Where in Alberta can guitars be dropped off for donation to Vets in Alberta? Other than L&M stores.


----------



## StratCat (Dec 30, 2013)

Electraglide said:


> Where in Alberta can guitars be dropped off for donation to Vets in Alberta? Other than L&M stores.



I contacted Kate Bessete at VETS Canada with your question and she replied with the following:

"That is a bit tricky to answer directly... L&M is our only 'official' drop off point for AB, but if they want to get in touch with me, I can try and coordinate with a volunteer nearby (if possible) to pick it up?

Kate

_Kate Bessette_
National Manager of Administration and Programs 
Veterans Emergency Transition Services Canada (VETS Canada)
www.vetscanada.org
Email: [email protected] 
Toll Free: 1-888-228-3871 ex 121
Direct: 902-701-4469  
Fax: 902-701-0484"

You may want to also contact your closest L&M and ask if they would cover the shipping costs.

Good luck!


----------



## Electraglide (Jan 24, 2010)

It's a toss up, Calgary or edmonton. A hundred plus miles away either way.


----------



## bolero (Oct 11, 2006)

hey this is a great idea


----------



## zontar (Oct 25, 2007)

Electraglide said:


> It's a toss up, Calgary or edmonton. A hundred plus miles away either way.

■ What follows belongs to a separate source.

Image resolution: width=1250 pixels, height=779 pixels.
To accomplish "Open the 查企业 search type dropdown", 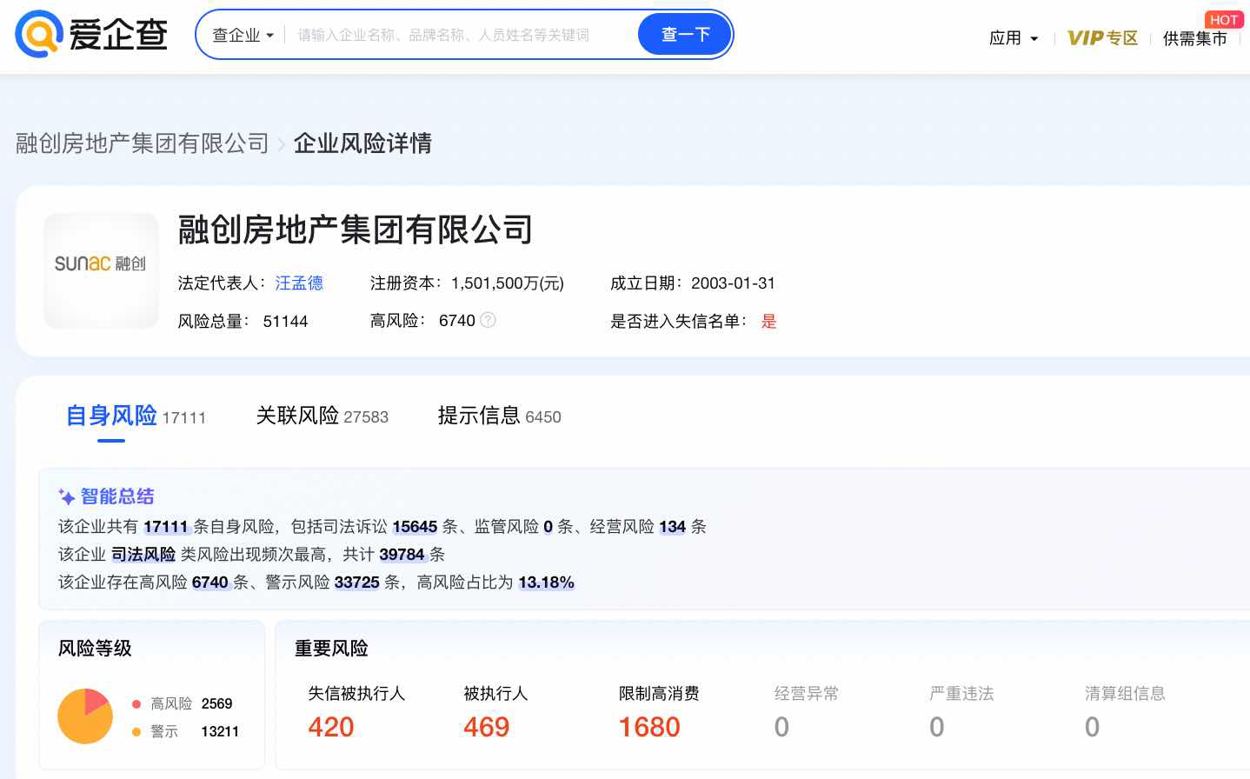I will click(x=242, y=35).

Well, L&M also has a Lethbridge location--but that's even further.

Hopefully they can find something for you.


----------



## StratCat (Dec 30, 2013)

Electraglide said:


> It's a toss up, Calgary or edmonton. A hundred plus miles away either way.


Perhaps a fellow GC member passing through Red Deer on the way to Edmonton/Calgary could pick it up from you.


----------



## Electraglide (Jan 24, 2010)

StratCat said:


> Perhaps a fellow GC member passing through Red Deer on the way to Edmonton/Calgary could pick it up from you.


Well, it wouldn't be an it and not new or gently used. All playable tho. I guess a road trip to Calgary might be in the future.


----------